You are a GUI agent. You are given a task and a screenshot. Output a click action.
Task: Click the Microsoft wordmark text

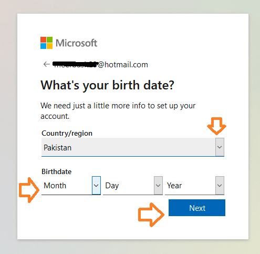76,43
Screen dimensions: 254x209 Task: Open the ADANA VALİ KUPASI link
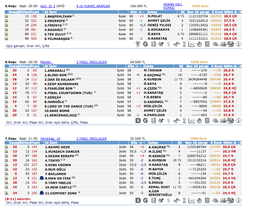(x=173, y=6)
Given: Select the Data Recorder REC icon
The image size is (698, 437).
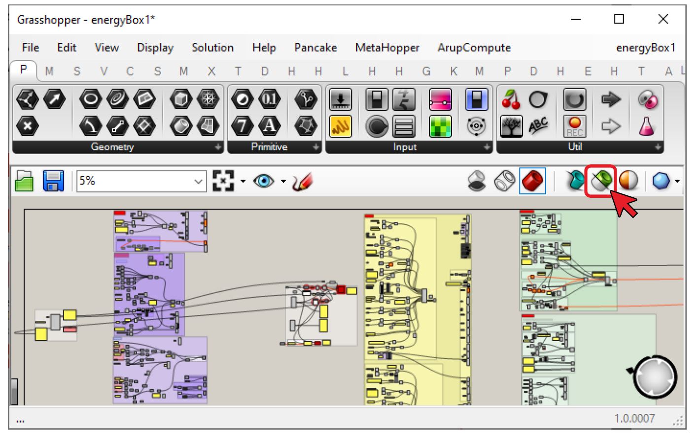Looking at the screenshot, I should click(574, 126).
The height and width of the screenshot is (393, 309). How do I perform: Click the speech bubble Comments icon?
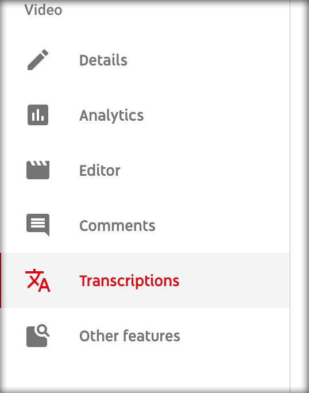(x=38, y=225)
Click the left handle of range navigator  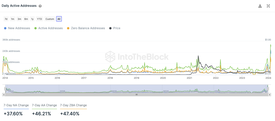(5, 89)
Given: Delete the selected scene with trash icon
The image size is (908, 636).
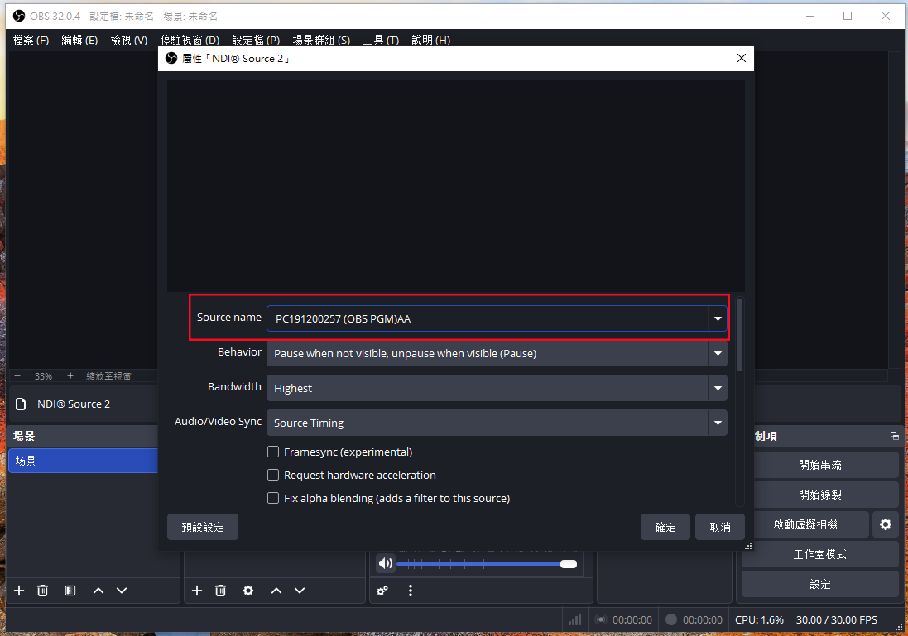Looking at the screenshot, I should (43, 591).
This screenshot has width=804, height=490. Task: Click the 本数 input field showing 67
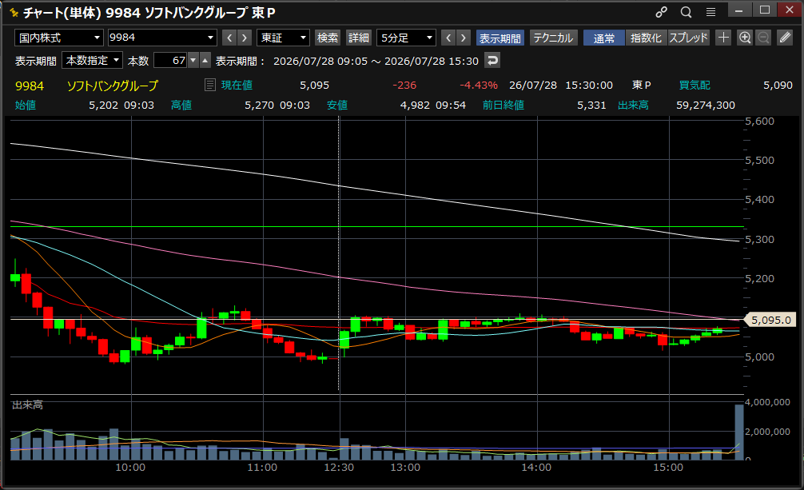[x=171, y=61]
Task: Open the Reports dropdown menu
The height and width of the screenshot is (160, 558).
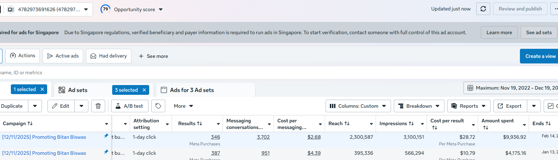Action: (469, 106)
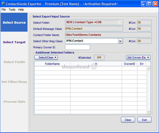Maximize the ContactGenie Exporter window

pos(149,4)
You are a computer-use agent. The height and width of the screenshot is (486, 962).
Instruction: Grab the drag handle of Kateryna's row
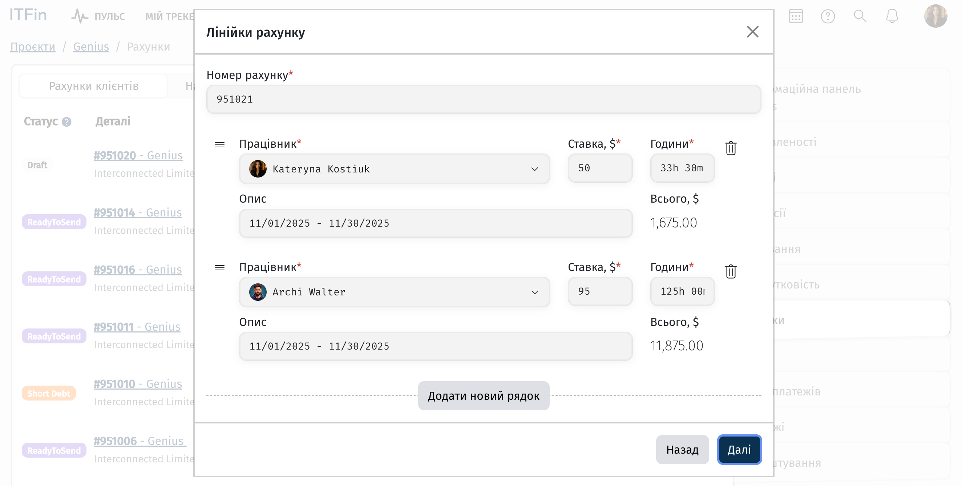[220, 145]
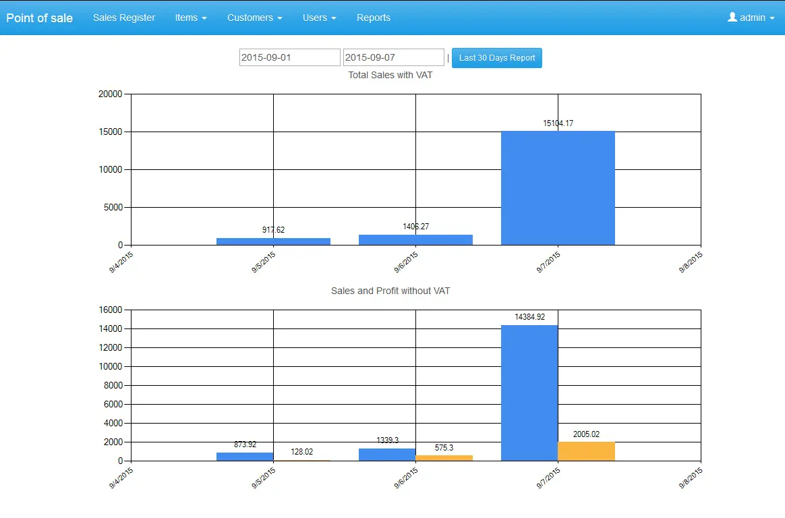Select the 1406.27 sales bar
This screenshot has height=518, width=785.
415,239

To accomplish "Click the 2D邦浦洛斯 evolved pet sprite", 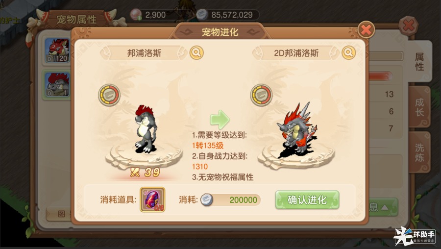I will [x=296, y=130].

---

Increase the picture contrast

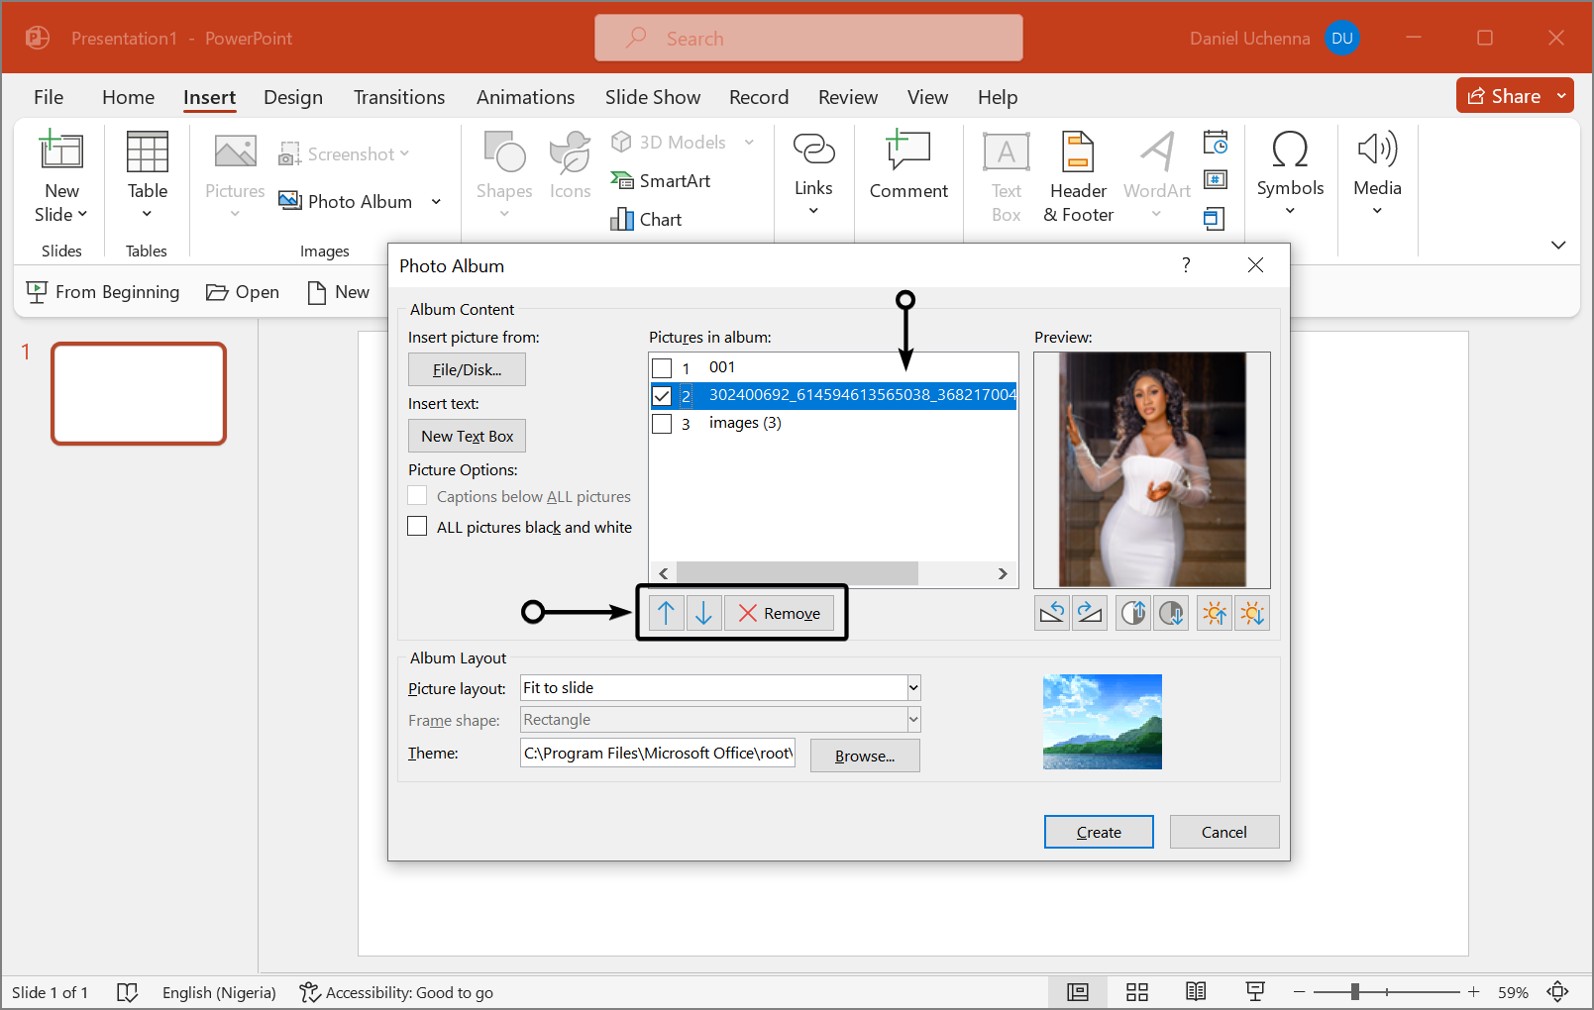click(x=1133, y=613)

--

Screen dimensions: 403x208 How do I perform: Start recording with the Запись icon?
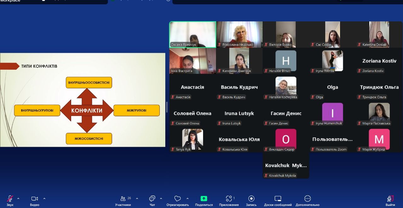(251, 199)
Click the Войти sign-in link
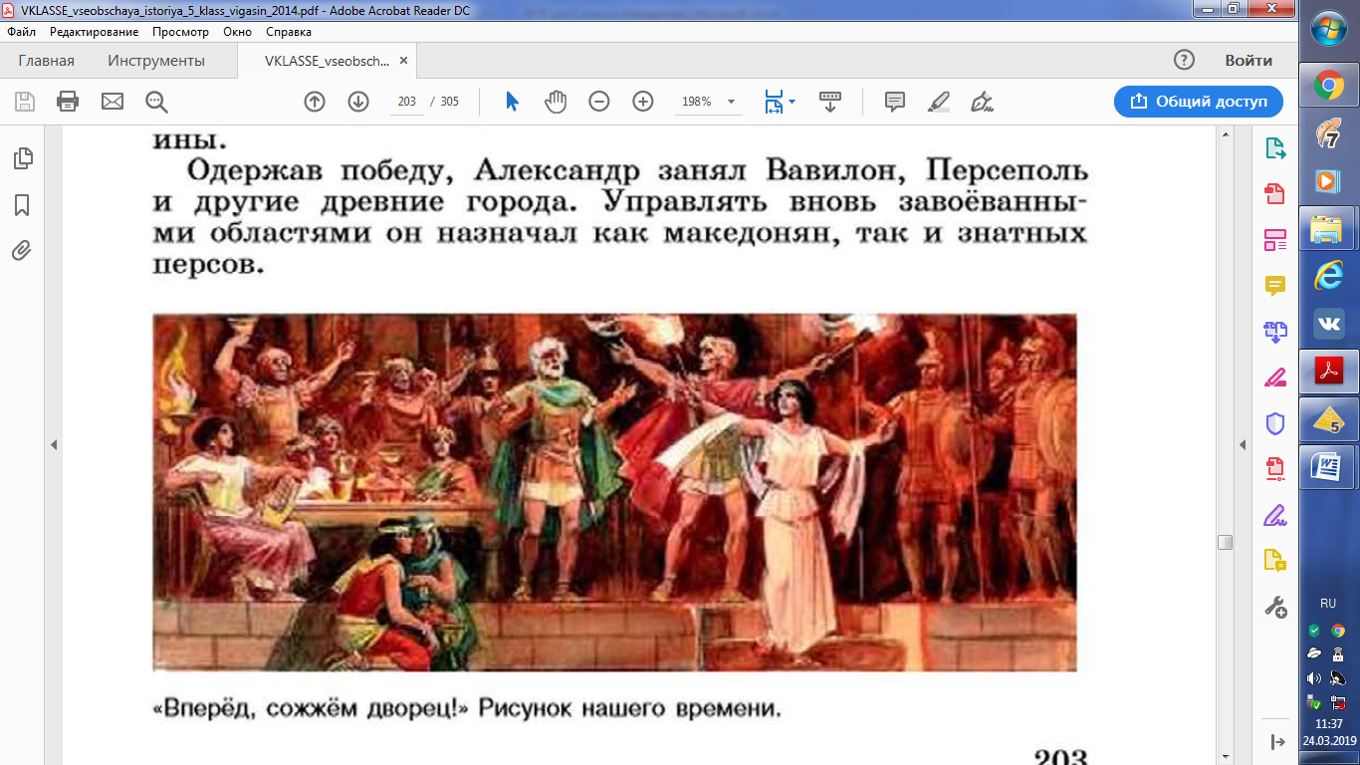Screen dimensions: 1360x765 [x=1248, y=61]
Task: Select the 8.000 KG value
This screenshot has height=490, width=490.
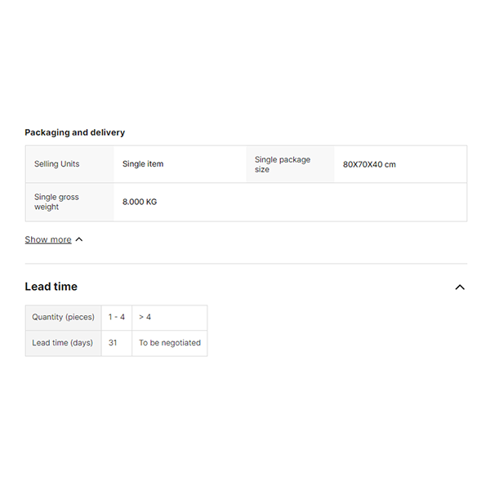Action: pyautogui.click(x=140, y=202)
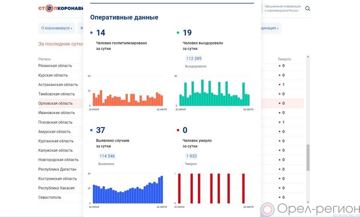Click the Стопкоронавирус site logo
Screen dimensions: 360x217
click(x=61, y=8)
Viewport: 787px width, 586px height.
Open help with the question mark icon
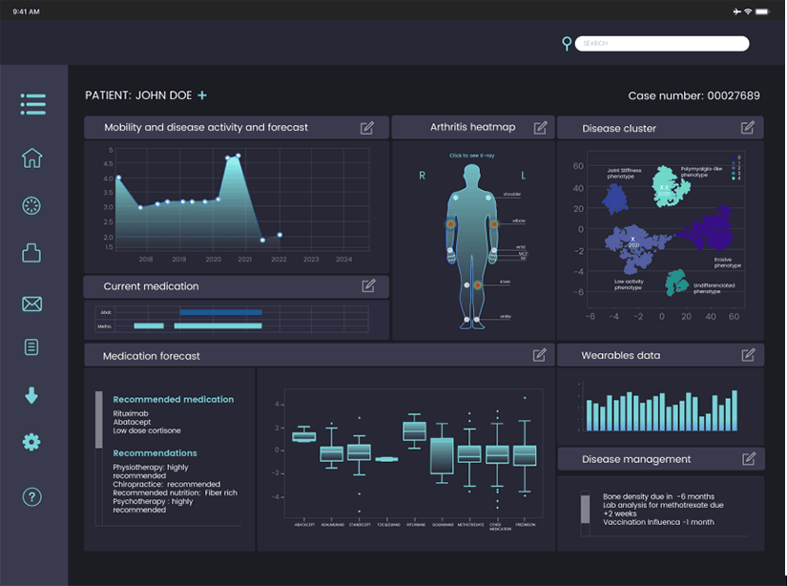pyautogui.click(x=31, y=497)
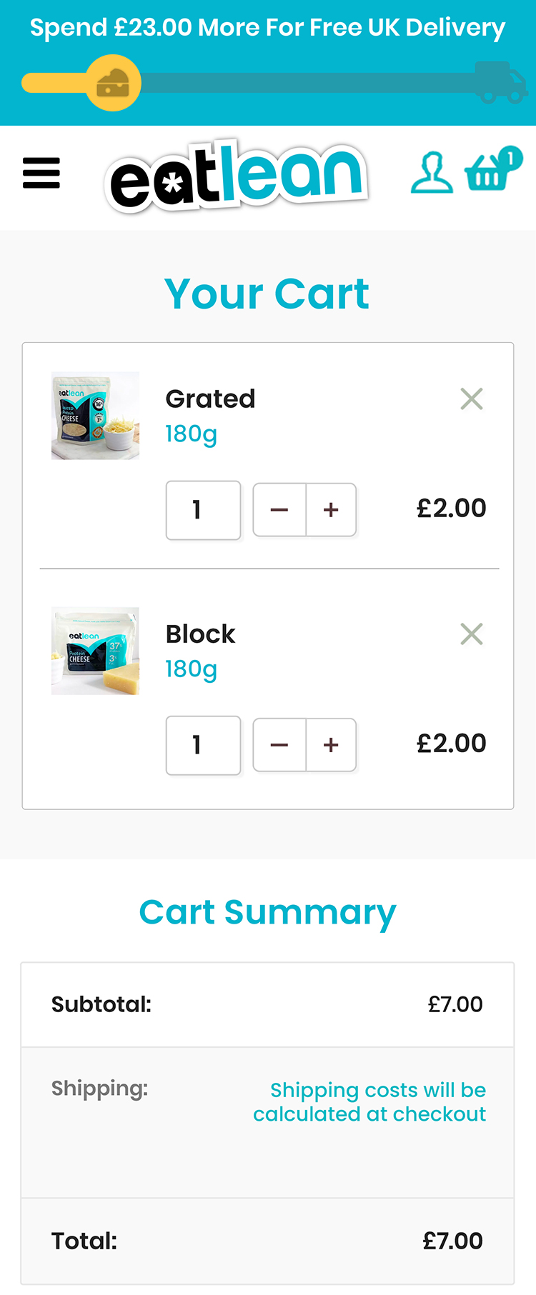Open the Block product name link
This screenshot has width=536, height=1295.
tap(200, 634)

▶ _Problem to work on_
Return every line of the material in which the word "agent" is found.

▶ _Answer to this exercise_
You are a GUI agent. You are given a task and a screenshot. Output a click action.
You are a computer-use agent. The height and width of the screenshot is (486, 962).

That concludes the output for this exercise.